Task to complete: According to the Velero patch text, why is `s3ForcePathStyle` set to `true`? Answer in one to three sentences.

#### Provided text ####

On Bare Metal, Velero stores backup metadata in the in-cluster Ceph Object Store (RGW). The patch configures S3 compatibility settings for Ceph RGW.

flux/infra/baremetal/velero/patch.yaml

apiVersion: helm.toolkit.fluxcd.io/v2
kind: HelmRelease
metadata:
  name: velero
spec:
  values:
    configuration:
      backupStorageLocation:
        - name: default
          provider: aws
          bucket: velero-backups
          config:
            region: rciis-kenya
            s3ForcePathStyle: true
            s3Url: http://rook-ceph-rgw-ceph-objectstore.rook-ceph.svc.cluster.local:80

Setting	Value	Why
`bucket`	`velero-backups`	Ceph RGW bucket for backup storage
`region`	`rciis-kenya`	Region identifier for Ceph RGW (arbitrary)
`s3ForcePathStyle`	`true`	Uses path-style S3 URLs (required for Ceph RGW)

#### Given records ####

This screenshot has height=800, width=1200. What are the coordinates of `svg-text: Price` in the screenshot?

####
#### Given records ####

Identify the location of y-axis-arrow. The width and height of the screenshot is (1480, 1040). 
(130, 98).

####

Worked solution: Setting `s3ForcePathStyle` to `true` makes Velero use path-style S3 URLs. These are required for Ceph RGW, the in-cluster Ceph Object Store where Velero keeps backup metadata on Bare Metal.